Devant cette brèche certains sont étonnamment capables d’instaurer de véritables remparts défensifs : « J’ai pleuré la première nuit, mais je ne pleurerai jamais plus … ». « Pourquoi tu me demandes encore si ça va ? Je vais très bien, c’est tout ! »
Autre point relatif aux enfants : ils sont particulièrement sensibles aux effets de la perte sur le parent survivant (cas de perte du conjoint notamment) et vont tout mettre en œuvre pour le protéger. « Je suis triste mais je dis à Papa que non pour pas qu’il pleure encore plus ».
Ce que l’on dit habituellement de l’ « insouciance » de l’enfant vole souvent en éclats chez l’enfant qui assume la perte d’un proche : il fait alors un « saut maturatif » notable.
L’enfant a conscience qu’il lui arrive quelque chose que ses camarades ne peuvent pas comprendre. Ce peut être un facteur supplémentaire d’isolement.
Un mot sur la place de la culpabilité qui peut apparaître chez l'enfant. « N’aurais-je pu empêcher cette mort ? Appeler les secours plus vite ?». Et, plus fondamentalement, « Si il (le parent) m'a laissé, c'est qu'il pensait que je ne l'aimais pas assez » « Peut-être que ce qui m'arrive, je l'ai mérité... ». En cas de perte d’un frère ou d’une sœur, tout ce qui a pu exister de rivalité fraternelle peut rendre le deuil plus pénible encore avec le sentiment que la perte est venue réaliser un désir profond.
Chez les adolescents, des données supplémentaires sont à prendre en compte :
Un adolescent est déjà aux prises à tous les remaniements psychologiques, physiques et sociaux de l’adolescence dont la gestion est délicate.

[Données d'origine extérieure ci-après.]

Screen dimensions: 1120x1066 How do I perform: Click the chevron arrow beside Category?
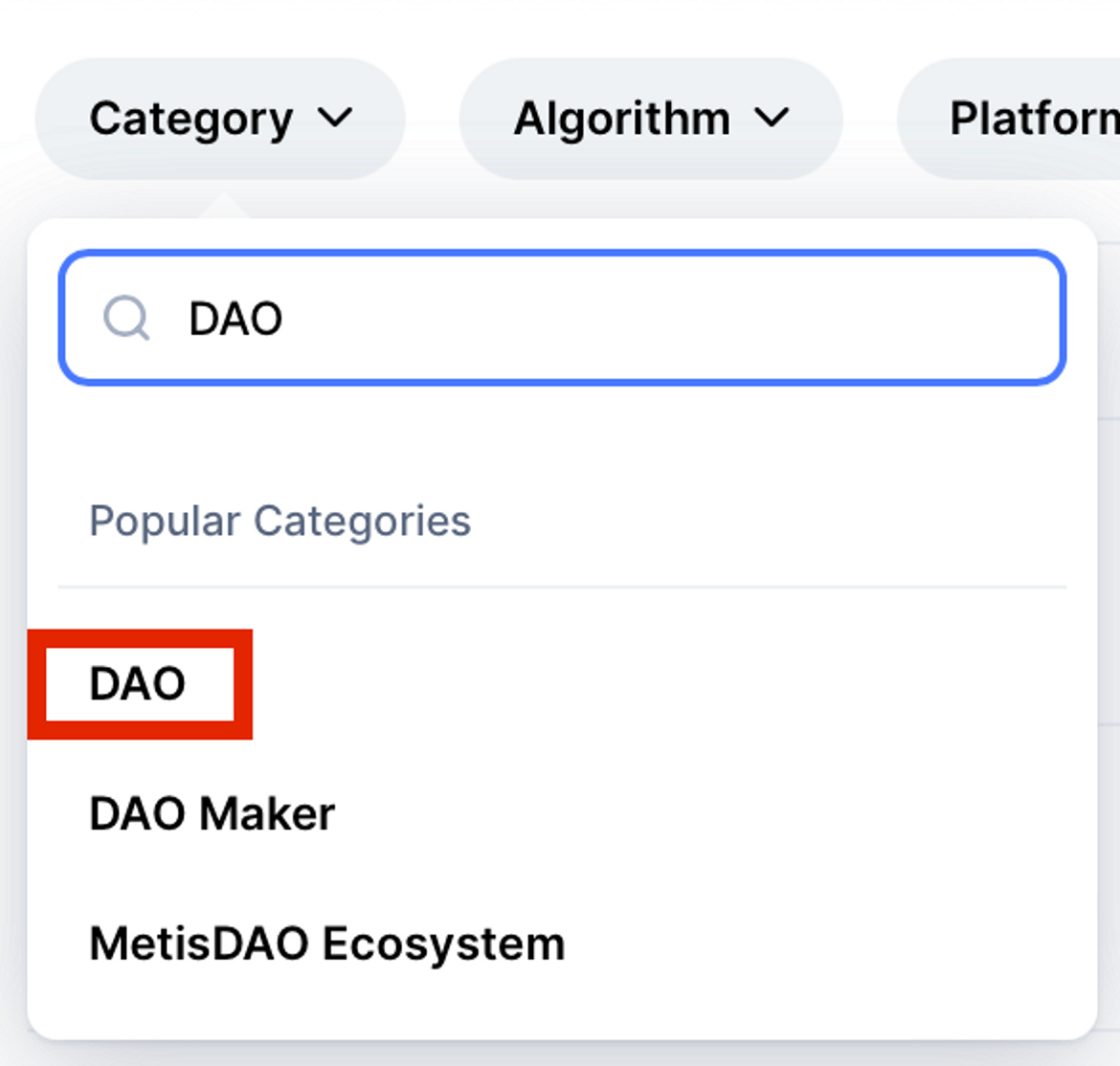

De nombreux auteurs comme Marcelli soulignent que le parcours de cette importante période de construction qu’est l’adolescence suppose une série de deuils : deuil de la sécurité infantile, deuil de la toute-puissance parentale, etc. La perte brutale d’un proche, d’un parent en particulier, devient un surplus impossible à gérer. Il peut donc enfouir le problème, ne pas le voir, ne pas y penser, être dans le déni qu’il y problème.
On assiste donc volontiers à des deuils différés de plusieurs mois, voire plusieurs années.
Parfois, cette situation nouvelle propulse plus tôt certains adolescents vers une maturité adulte. On en voit s’affronter avec courage à des responsabilités inhabituelles pour leur âge. Attention : cette maturité dans la résolution de problèmes concrets liés à la perte d’un parent ne doit pas faire négliger le fait que la brèche psychique de la perte n’est pas traitée pour autant. Il est donc légitime de leur proposer les deux types d’aides : l’aide dans les démarches et réorganisations concrètes et l’aide d’une écoute bienveillante de ce qui se passe au niveau psycho-affectif.
Autre facteur de complication : la tendance à vouloir se passer des aides et soutiens des parents. « Je gère » est une phrase clef des ados aux parents. En cas de deuil, de perte brutale, l’adolescent aura plus de mal que quiconque à parler de ce qu’il ressent, à s’appuyer sur l’aide d’un adulte. Il risque de rester partagé entre le besoin régressif de tout humain en souffrance et cette conviction qu’il faut gérer seul.
Les adolescents s’appuient surtout sur leur groupe de pairs. Il ne faut pas en négliger le rôle de soutien parfois considérable. On s’inquiètera plutôt des tendances au repli et à l’isolement.
Enfin, la culpabilité est exacerbée si le décès du parent survient en période d’opposition parent-adolescent, a fortiori si elle s’appuie aussi sur une rivalité de l’Oedipe réactivée. Le passage dans le réel des désirs de mort peut être insupportable. Plus exceptionnellement, cette réalisation brutale du désir de voir disparaitre le parent rival peut générer des tentatives de fuite en avant ; « Mon père est mort, ça prouve bien que désormais je ne recevrai jamais plus d’ordre de personne, et je ne permettrai à personne de m’en donner ». Mais les comportements très inquiétants qui peuvent s’ensuivre nous font entrer dans les deuils compliqués. Notre tâche première est d’en faire la prévention.